Joseph M. Bromilow, Jr. (October 20, 1881 - January 12, 1972) was an American athlete. He competed in the 1908 Summer Olympics in London and in the 1912 Summer Olympics in Stockholm, Sweden.

Born in Westhoughton, Lancashire, England, Bromilow moved with his family to Paterson, New Jersey, on May 18, 1889. He worked as a silk twister in Paterson and began competing in track as a member of the Irish American Athletic Club, which became one of the most dominant organizations in American track events. Its members included Olympic medalist Mel Sheppard, Bromilow's teammate in relays. Later, in 1908, he was in a relay team which set a world record in the 400 metres relay.

In the 800 metres at the 1908 London Olympics, Bromilow finished second in his initial semifinal heat and did not advance to the final. His time was 1:58.3.

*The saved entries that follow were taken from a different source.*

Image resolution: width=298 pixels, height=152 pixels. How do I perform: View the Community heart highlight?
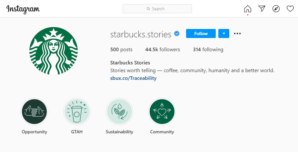tap(162, 111)
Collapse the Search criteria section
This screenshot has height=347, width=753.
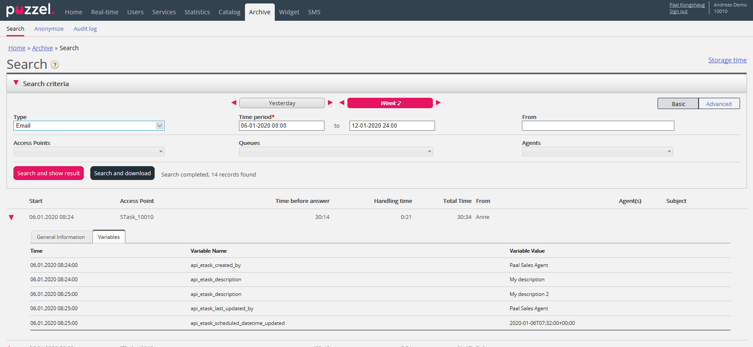point(16,83)
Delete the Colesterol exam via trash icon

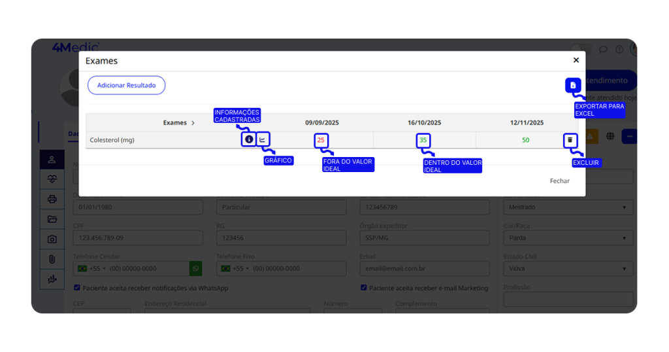pyautogui.click(x=570, y=140)
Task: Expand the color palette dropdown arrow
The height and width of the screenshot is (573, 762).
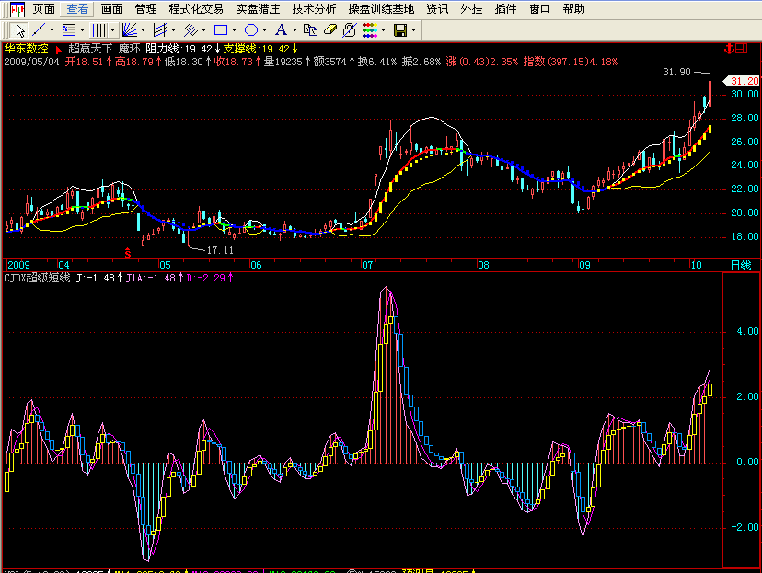Action: [383, 30]
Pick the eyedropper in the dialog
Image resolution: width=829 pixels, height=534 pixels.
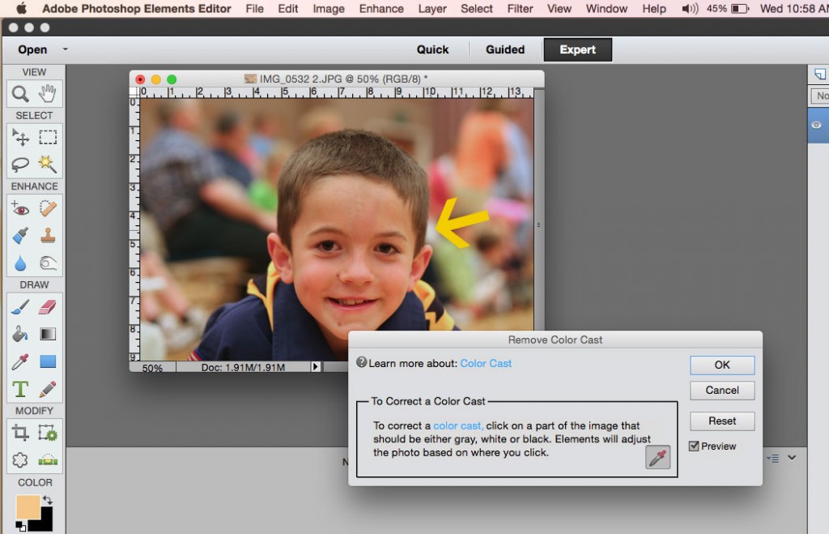coord(657,458)
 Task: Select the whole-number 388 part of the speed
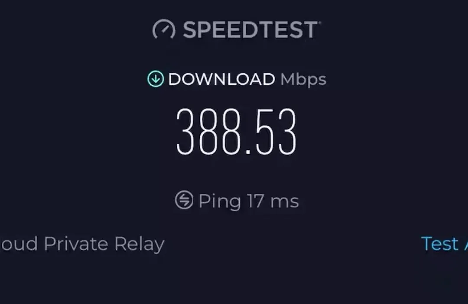(208, 132)
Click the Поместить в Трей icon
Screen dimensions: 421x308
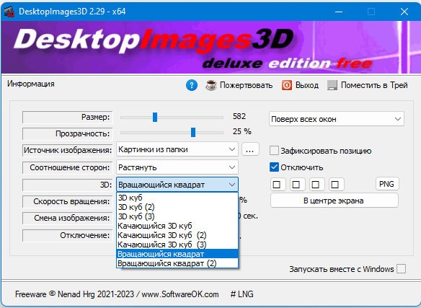point(332,85)
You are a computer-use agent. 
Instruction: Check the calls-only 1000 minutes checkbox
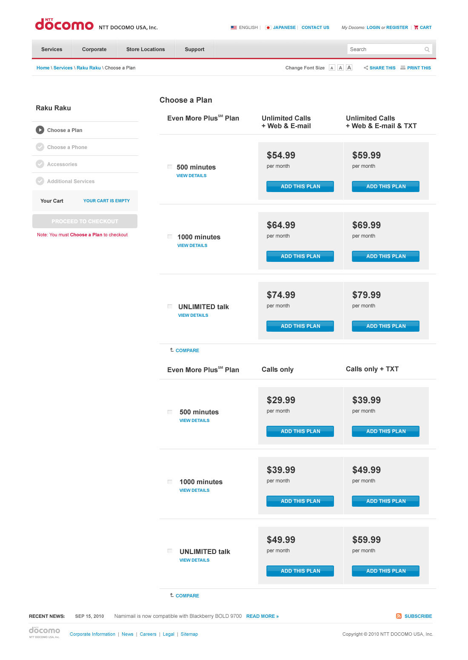pos(170,482)
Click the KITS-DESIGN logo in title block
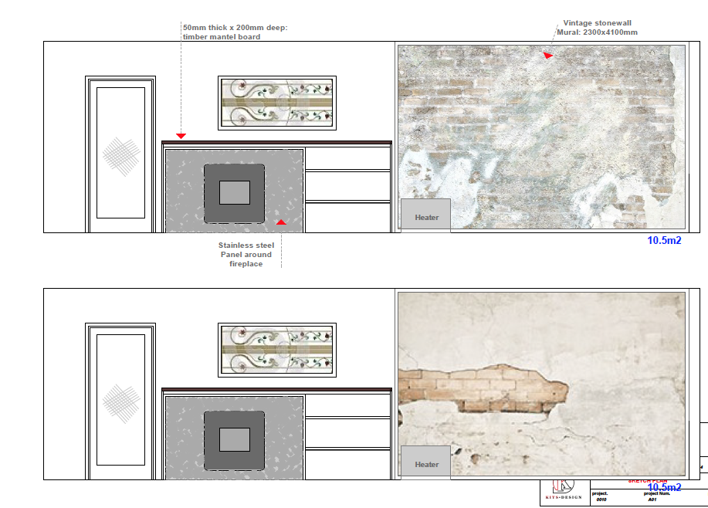This screenshot has width=708, height=508. pos(563,490)
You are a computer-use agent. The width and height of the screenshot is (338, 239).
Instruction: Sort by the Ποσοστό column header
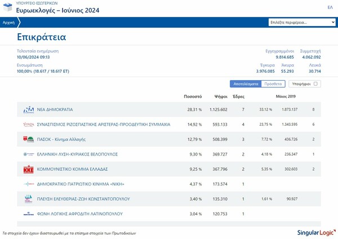tap(193, 96)
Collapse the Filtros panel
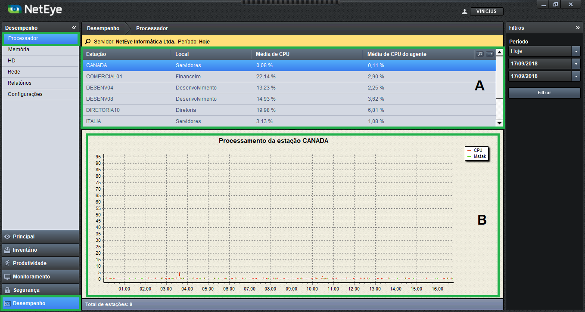Screen dimensions: 585x312 578,28
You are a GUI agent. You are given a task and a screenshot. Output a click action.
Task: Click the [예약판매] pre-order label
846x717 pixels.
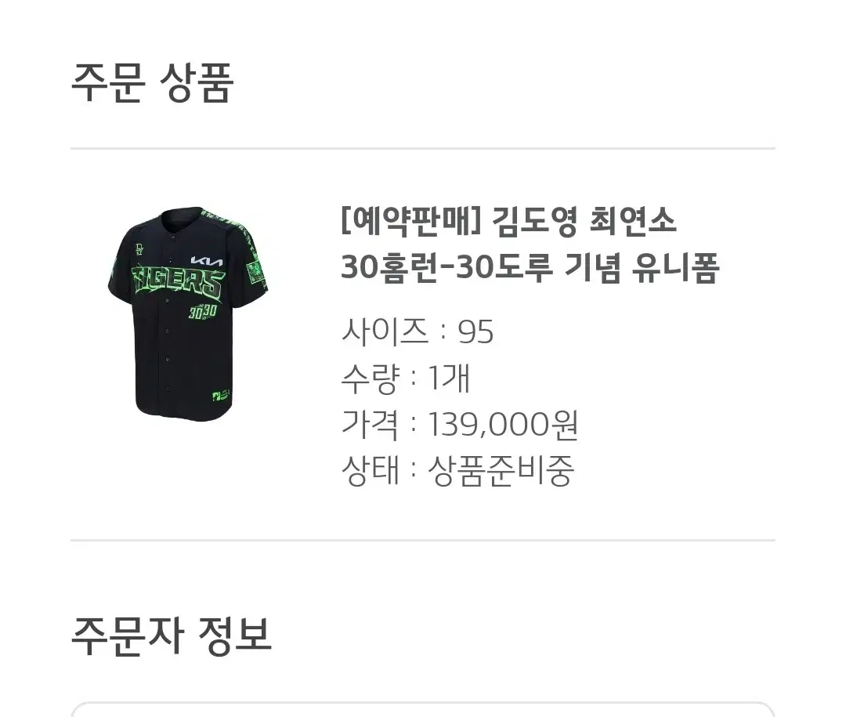point(410,221)
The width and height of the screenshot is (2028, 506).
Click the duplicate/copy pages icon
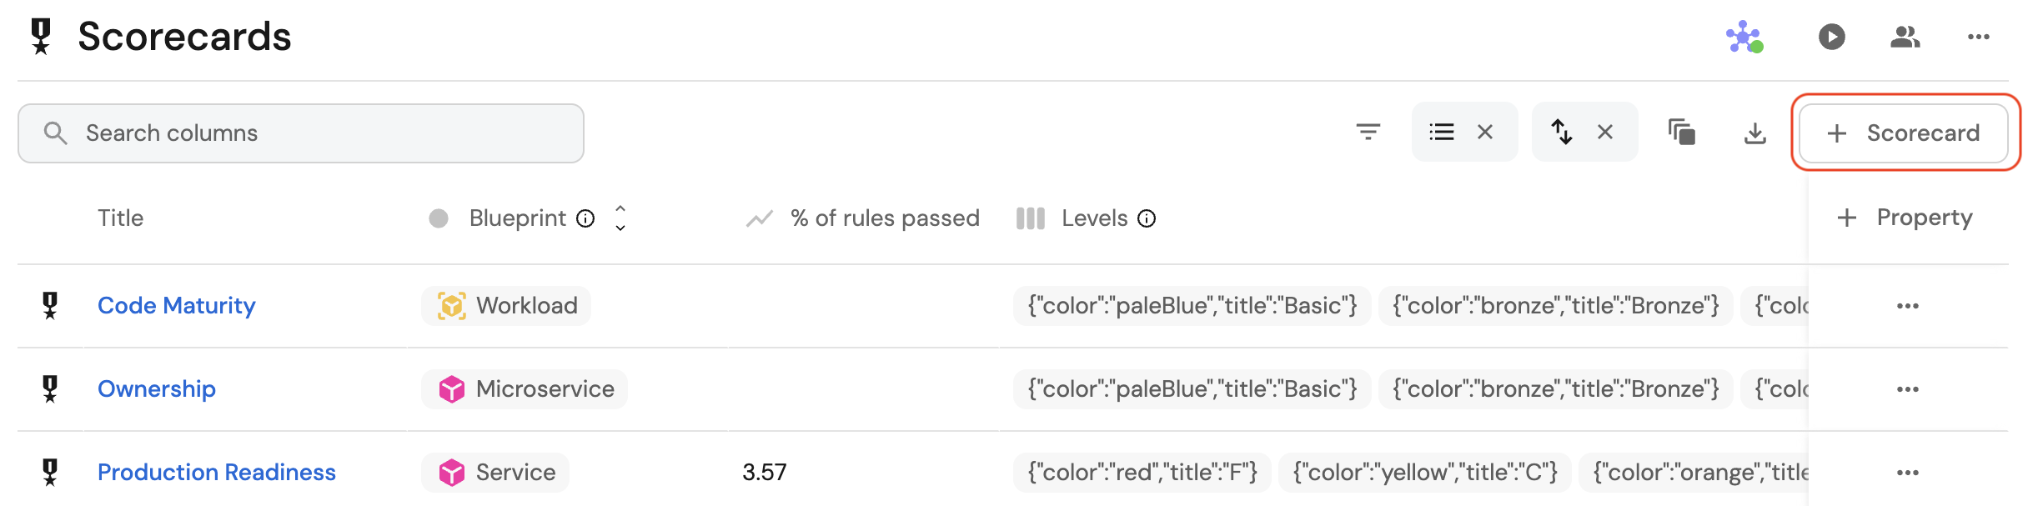[x=1681, y=132]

He ran for the club which he represented in 1909 when he was part of a Canadian Championship 400-meter relay team. At the 1912 Olympic Games in Stockholm, he competed in the 400-, 800- and 1,500 metre races. In 1967, he was elected to the Paterson (N.J.) Sports Hall of Fame.

==Sources==
- Bromilow, Joseph. "Private journals of Joseph Bromilow"
- Cook, Theodore Andrea (1909). "The Fourth Olympiad London 1908 Official Report"
- De Wael, Herman (2001). "Athletics 1908"
- Greenberg, Stan (1987). "Olympic Games: The Records"
- Wudarski, Pawel (1999). "Wyniki Igrzysk Olimpijskich"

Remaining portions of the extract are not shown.